Wildcards in Make

Make is a tool initially developed by software developers to build their source code but it has found another home in data analysis and reproducible research. Mike Bostock’s excellent make overview outlines the main benefits: a concise way to show all of the steps necessary to build something - in his case a visualization. Karl Broman’s make tutorial is a second excellent introduction make, in this case in the context of creating a completely reproducible research paper. One of Karl’s examples is the use of the wildcard which allows you to use pattern matching to process lots of files in a simple, declarative way. Anyone new to make will probably have a bit of difficulty with the syntax but once mastered it can be incredibly useful to represent data processing steps for large, multistep projects. This is a very powerful tool for data processing and I wanted to highlight how the wildcards can be used for data processing.

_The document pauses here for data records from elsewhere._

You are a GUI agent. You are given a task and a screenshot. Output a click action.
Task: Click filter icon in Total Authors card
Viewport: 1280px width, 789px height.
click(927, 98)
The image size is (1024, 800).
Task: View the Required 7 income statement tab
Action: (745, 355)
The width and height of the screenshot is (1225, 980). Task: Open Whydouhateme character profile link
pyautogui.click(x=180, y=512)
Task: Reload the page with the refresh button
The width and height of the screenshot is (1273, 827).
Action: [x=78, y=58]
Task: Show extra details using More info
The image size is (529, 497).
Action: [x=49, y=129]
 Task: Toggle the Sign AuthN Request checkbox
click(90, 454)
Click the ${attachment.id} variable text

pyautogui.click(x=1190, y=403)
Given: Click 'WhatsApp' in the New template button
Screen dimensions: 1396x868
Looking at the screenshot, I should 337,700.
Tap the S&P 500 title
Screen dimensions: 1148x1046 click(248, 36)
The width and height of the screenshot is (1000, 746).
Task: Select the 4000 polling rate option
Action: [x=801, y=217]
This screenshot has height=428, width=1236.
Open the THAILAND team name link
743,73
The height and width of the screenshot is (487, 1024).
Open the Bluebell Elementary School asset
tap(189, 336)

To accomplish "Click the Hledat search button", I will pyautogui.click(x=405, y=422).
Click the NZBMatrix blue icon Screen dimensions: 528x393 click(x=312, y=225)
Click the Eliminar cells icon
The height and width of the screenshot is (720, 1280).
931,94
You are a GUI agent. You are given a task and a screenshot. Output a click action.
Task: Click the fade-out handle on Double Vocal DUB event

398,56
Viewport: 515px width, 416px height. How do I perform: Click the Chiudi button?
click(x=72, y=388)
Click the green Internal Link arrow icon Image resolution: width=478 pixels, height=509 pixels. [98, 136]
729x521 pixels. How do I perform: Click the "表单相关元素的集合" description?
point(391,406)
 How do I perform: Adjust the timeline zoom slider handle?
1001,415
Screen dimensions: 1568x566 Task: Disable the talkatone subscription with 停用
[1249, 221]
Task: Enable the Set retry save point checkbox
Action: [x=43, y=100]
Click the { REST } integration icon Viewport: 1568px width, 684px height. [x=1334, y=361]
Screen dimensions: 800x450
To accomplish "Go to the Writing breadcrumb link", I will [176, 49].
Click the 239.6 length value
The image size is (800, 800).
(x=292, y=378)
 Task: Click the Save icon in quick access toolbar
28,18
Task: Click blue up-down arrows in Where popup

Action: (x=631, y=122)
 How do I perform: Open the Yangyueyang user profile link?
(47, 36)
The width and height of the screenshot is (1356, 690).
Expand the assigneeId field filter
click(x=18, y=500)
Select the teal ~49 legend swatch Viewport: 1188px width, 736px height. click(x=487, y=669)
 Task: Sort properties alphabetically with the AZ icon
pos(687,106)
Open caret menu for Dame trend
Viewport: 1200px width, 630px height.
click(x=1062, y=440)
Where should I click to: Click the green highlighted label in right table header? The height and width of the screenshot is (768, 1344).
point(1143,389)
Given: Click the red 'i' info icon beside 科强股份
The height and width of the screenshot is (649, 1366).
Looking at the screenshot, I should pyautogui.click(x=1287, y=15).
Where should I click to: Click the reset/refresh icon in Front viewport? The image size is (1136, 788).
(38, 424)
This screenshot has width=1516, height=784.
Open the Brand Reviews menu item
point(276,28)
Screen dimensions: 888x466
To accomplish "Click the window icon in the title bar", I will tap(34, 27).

Imagine I have a folder, data, with a few hundred fastq files. I would like to quality trim these files and blast them against a database. Assuming for a second that I don’t want to concatenate the files I can use a for loop or something simple like this:

#1. define the fastq files
data = $(wildcard data/%fastq.gz)

#2. substitute the folder and suffix
qc_data = $(data: data/%.fastq.gz=processed/%.fasta)

#3. substitute the folder and suffix again
processed = $(qc_data:processed/%.fasta=blast/%.blastout)

#4. make target using wildcards
# trim and convert to fasta usign seqtk
processed/%.fasta: data/%fastq.gz
	mkdir -p data
	seqtk trimfq $< | seqtk seq -a > $@

#5. blast
blast/%.blastout: processed%.fasta
	mkdir -p blast
	blastn -in $< -out $@ -db somedb

#6. call them all
all: $(qc_data) $(processed)

Theres six things happening here:

  1. The wildcard keyword is letting the wildcard mark, %, serve as a glob. Your initial data will be all the files in the data directory ending in .fastq.gz
  2. Define a substitution for each of the data files. I change the directory and suffix of the original data files. These new names will be the output of the trimming and fasta-conversion.
  3. Once again I redefine the names, this time changing directories and suffixes again. These will be the blast output.
  4. Define the trimming step. This is a target with wildcards on both sides. It works. Amazingly. I have a one-to-one input to output so I don’t know what would happen if the expansions are different length s- there might be an issue. But for this example, the expansion will work correctly. The excellent seqtk toolkit is used to trim (trimfq )and convert (seq -a) using the input, $<, and output, $@, notations.
  5. Define the blast step. Same expansion and notation.
  6. Define a step to call all of the processes.

I will admit the notation can be tough to get used to but I have just defined a simple data processing pipeline using pattern matching and rule-making. This is about as declarative as it gets: No for loops, just a description of what to do and a set of files to do it to. The wildcard expansion is a really nice trick that makes Make a phenomenal tool. How does compare to scripting the same job in Python?

import glob
import os
from system import call

for p in glob.glob("data/*.fastq.gz"):
	name = os.path.basename(p).split(".")[0]
	seqtkname = "processed/{}.fasta".format(name)
	blastname = "blast/{}.blastout".format(name)
	seqtk = "seqtk trimfq {} | seqtk seq -a > {}".format(name, seqtkname)
	blast = "blastn -in {} -out {} -db somedb".format(seqtkname, blastname)

The python version is not too long and will get the job done. They are both fairly succinct and straightforward. However, the make version will give you all the nice time-stamp goodness that is really very useful when working with large files. You won’t mistakenly rerun large/expensive jobs with make so long as you don’t change any of the files upstream of your processed file.

Hopefully this example helps someone who is struggling with Make’s syntax.